Immigrants
Migrants are rescued by staff members of the MV Aquarius, a search and rescue ship run in partnership between SOS Mediterranee and Medecins Sans Frontieres in the central Mediterranean Sea, June 9, 2018. Picture taken June 9, 2018. Reuters/ Karpov

More than 600 migrants aboard Aquarius, a ship operated by Doctors Without Borders (MSF) and the SOS Mediterranee organizations, were stranded in the Mediterranean Sea after the Italian interior minister and leader of the anti-immigration League party, Matteo Salvini, refused to give it permission to dock in one of the country’s ports.

Salvini took to Facebook to defend his country’s anti-immigration stance on Sunday, citing examples of other European countries which also disallow migrants to enter their land. In a post he wrote:

"In the Mediterranean Sea, there are boats carrying Dutch, Spanish, Gibraltar and British flags. There are NGO's from Spain and Germany, meanwhile there is also Malta that does not welcome anyone. There is France too, that refuses and pushes back at their border. There is Spain that protects their own borders with weapons, well, that means all of Europe is minding its own private interest.

Starting today Italy will commence to say NO to human trafficking, NO to the business of clandestine immigration. My objective is to guarantee a peaceful life to all these people in Africa and to our children in Italy.”

The occupants of the rescue ship included 400 people who were picked up by the Italian navy and transferred via coast guard boats and private cargo ships to Aquarius. The remaining 229 migrants were pulled by the ship’s rescue crews from the water or from rubbers vessels operated by the traffickers on Saturday night.

As the Italian government refused to budge from their stance, MSF Sea tweeted imploring authorities to find a “swift resolution and a designated port of safety” as the migrants onboard Aquarius, who were “unaware of ongoing diplomatic standoff,” were in need of emergency medical attention.

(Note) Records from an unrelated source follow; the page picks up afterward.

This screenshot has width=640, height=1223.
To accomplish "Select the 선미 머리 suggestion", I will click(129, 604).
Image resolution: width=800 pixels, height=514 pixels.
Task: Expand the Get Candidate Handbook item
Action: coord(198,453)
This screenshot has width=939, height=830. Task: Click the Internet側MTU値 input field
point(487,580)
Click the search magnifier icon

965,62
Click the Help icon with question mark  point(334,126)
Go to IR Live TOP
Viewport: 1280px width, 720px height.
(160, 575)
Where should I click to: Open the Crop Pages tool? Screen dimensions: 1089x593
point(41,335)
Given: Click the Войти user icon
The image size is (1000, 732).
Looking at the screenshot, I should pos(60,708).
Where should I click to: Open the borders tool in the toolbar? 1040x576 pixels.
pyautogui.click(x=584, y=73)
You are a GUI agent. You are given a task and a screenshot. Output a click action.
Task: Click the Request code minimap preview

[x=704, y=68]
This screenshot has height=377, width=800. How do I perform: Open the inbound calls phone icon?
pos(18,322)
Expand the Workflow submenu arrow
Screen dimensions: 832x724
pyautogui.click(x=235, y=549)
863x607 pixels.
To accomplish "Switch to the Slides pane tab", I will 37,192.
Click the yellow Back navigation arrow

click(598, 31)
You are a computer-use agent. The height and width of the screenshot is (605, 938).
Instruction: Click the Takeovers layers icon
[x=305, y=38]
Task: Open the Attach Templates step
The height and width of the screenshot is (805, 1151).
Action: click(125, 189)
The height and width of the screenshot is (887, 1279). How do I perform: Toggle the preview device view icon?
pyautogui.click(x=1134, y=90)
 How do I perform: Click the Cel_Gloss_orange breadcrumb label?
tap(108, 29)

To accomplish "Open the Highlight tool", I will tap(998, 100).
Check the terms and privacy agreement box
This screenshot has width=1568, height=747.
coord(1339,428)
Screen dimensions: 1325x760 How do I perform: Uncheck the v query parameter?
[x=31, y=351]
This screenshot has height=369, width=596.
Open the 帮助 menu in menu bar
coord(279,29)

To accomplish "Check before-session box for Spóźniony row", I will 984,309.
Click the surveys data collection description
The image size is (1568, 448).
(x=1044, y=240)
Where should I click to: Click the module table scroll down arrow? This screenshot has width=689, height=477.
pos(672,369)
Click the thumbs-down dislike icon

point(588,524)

“Medical situation for 629 people currently onboard #Aquarius stable for now but unnecessary delay to disembarkation in safe port puts vulnerable patients at risk, particularly: 7 pregnant women, 15 w/ serious chemical burns, several critical drowning +hypothermia patients,” MSF Sea tweeted.

However, far from coming to a consensus, the Italian government seemed immersed in playing the blame game. In a joint statement with Italian Transportation Minister Danilo Toninelli on Sunday, Salvini made it clear that it was Malta’s turn to “open its ports for the hundreds of the rescued on the NGO ship Aquarius.”

“The island can’t continue to turn the other way,” the statement said, the Times of Israel reported. “The Mediterranean is the sea of all the countries that face it, and it (Malta) can’t imagine that Italy will continue to face this giant phenomenon in solitude.”

As it turned out Aquarius was located 35 nautical miles from Italy and 27 nautical miles from Malta, a position it was told to “standby” by the Italian Maritime Rescue Coordination Center, CNN reported.

Malta's Prime Minister Joseph Muscat, on the other hand, made it abundantly clear via social media that it was not his island which was to be blamed for the difficult position that the migrants of Aquarius had been put in.

"Malta is in full conformity with international obligations & will not take the vessel in its ports. We will continue, where possible, carrying out individual & humanitarian emergency medical evacuations," Muscat tweeted adding in a separate tweet that it was Italy who “manifestly go against international rules, and risk creating a dangerous situation for all those involved."

Meanwhile MSF Sea appealed to the leaders of both nations to put humanity above their political agendas as hundreds of lives were at stake.